Task item
For the listing below, show each line that includes the string "under".

Supplied information
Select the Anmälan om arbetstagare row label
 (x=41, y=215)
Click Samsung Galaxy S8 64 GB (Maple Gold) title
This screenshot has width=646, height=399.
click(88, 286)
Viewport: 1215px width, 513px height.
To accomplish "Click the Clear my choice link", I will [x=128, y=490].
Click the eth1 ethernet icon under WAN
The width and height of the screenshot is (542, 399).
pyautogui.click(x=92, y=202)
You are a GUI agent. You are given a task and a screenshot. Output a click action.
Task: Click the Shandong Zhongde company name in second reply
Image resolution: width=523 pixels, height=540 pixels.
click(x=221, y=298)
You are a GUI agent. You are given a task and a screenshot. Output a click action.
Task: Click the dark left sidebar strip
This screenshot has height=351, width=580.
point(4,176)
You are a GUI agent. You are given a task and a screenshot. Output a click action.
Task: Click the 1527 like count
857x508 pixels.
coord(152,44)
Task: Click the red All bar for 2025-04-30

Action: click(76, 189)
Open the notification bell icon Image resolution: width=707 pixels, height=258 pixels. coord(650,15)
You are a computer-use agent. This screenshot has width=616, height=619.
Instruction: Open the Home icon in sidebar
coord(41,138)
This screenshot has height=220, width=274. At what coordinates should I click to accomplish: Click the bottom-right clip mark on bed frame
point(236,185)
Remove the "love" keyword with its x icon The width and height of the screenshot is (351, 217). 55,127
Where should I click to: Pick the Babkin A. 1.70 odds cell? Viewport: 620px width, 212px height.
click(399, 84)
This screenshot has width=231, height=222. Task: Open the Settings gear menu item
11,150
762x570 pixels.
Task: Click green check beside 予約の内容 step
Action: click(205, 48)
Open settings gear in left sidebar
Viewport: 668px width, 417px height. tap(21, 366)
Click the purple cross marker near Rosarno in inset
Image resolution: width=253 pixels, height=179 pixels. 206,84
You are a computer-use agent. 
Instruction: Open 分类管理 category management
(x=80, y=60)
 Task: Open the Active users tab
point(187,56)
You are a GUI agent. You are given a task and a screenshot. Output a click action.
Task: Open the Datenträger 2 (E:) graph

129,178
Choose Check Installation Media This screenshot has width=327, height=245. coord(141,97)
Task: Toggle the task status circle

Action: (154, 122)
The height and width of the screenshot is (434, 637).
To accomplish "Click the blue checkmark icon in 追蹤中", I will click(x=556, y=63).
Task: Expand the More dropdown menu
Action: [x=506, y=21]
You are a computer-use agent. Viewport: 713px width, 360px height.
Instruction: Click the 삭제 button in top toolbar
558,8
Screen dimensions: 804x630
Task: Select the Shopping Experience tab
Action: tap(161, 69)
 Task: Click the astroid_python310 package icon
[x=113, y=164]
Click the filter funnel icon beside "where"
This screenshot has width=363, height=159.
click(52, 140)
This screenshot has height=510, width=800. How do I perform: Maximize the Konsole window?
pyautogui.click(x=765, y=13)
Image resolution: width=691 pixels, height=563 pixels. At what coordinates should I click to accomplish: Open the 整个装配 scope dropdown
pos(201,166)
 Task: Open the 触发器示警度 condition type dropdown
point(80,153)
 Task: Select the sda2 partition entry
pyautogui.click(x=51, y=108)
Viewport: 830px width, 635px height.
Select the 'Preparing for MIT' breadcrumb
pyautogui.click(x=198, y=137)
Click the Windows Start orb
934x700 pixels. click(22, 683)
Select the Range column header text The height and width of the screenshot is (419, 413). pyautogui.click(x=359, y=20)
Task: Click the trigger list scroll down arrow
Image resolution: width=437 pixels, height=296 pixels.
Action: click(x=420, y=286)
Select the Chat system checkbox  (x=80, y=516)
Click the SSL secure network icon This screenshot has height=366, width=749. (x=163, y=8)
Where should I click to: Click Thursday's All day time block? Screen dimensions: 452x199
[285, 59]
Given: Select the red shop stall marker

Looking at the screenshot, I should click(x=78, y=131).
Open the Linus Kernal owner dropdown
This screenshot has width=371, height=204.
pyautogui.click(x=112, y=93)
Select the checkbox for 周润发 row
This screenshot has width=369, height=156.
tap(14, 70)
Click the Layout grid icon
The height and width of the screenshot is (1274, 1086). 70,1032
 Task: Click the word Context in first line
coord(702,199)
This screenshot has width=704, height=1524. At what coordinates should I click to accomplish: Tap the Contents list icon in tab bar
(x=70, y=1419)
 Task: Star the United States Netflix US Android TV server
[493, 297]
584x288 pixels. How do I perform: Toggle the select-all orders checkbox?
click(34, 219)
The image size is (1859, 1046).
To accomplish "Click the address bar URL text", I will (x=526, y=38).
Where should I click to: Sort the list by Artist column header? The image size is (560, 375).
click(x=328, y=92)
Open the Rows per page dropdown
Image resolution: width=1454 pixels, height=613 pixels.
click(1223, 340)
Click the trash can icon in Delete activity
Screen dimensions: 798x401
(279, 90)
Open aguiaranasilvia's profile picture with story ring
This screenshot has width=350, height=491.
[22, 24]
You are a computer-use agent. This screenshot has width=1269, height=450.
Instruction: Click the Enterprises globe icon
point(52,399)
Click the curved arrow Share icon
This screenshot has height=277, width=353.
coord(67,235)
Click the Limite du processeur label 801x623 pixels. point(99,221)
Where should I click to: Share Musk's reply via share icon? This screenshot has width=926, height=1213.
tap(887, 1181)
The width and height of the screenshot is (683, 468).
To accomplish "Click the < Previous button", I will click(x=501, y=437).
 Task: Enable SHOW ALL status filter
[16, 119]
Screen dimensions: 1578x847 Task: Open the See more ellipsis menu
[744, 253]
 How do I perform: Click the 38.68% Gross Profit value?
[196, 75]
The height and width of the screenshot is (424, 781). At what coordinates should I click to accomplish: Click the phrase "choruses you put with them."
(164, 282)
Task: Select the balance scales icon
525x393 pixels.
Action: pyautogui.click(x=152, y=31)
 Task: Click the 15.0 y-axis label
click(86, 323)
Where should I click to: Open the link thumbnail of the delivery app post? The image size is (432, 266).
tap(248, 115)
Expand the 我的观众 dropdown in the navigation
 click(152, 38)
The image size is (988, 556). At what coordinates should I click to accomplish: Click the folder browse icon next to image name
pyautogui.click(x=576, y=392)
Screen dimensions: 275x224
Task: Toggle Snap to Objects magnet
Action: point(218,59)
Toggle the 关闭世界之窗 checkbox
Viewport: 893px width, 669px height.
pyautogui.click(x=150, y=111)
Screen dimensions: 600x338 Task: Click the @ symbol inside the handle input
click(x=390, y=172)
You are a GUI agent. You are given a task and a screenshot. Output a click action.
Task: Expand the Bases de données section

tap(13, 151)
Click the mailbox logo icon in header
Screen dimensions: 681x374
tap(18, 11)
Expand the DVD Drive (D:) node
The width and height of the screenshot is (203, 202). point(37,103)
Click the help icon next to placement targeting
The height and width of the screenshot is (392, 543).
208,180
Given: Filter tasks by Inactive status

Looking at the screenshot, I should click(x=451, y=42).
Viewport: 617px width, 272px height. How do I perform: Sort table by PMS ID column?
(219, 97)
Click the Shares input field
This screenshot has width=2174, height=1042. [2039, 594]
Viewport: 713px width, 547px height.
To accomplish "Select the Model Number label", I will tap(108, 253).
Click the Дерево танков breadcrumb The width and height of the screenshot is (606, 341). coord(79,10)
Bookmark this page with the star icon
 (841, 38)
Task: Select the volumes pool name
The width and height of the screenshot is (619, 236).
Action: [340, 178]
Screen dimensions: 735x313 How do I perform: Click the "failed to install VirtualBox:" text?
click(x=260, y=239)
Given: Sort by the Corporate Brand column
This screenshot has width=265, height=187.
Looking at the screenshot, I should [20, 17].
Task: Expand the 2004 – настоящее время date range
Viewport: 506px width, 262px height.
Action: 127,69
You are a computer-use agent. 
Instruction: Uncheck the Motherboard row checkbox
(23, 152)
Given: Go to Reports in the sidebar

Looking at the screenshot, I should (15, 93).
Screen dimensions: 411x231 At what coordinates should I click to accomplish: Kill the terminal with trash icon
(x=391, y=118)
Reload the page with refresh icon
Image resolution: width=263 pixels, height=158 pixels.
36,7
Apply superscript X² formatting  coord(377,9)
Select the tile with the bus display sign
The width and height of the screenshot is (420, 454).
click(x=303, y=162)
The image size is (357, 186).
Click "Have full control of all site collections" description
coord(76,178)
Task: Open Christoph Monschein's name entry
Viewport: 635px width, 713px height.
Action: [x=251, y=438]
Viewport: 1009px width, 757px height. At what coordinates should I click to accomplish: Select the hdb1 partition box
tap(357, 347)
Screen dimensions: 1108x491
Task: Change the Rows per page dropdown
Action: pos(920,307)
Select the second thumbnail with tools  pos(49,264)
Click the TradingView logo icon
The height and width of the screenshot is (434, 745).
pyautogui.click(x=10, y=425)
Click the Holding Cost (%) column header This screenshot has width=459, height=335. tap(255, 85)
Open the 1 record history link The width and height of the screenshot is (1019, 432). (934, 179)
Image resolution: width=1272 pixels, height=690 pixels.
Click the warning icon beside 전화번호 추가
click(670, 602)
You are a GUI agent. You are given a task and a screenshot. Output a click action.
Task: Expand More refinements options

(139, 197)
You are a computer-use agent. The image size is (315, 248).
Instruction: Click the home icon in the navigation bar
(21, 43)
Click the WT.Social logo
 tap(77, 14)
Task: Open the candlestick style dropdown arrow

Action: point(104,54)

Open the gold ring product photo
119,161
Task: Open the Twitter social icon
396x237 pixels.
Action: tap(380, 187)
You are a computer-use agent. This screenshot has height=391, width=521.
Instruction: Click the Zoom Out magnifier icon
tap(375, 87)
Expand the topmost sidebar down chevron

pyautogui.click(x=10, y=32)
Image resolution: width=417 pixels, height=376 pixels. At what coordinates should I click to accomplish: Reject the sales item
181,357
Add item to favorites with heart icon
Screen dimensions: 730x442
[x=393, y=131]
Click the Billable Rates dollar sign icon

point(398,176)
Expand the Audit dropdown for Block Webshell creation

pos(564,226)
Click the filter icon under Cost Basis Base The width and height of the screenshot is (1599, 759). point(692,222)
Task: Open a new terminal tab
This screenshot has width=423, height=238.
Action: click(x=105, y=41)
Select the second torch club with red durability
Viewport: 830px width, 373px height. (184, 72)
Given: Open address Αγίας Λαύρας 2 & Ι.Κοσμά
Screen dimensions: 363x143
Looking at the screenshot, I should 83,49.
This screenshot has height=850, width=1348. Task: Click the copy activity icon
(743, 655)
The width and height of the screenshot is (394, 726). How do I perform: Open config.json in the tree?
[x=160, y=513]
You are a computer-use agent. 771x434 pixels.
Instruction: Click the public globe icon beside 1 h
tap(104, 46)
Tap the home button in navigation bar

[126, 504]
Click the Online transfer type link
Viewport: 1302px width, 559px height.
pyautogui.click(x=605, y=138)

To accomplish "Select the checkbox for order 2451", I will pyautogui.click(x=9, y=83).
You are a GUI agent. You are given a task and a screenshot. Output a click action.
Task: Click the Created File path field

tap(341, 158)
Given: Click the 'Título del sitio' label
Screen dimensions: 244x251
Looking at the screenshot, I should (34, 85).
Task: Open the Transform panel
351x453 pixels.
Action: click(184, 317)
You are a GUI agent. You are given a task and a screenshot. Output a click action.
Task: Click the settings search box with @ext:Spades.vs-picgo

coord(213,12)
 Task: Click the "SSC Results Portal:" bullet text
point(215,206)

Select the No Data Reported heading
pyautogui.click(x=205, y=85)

Answer space
Click the eth1 ethernet icon under WAN
Click the filter icon under Cost Basis Base The width and height of the screenshot is (1599, 759). point(692,222)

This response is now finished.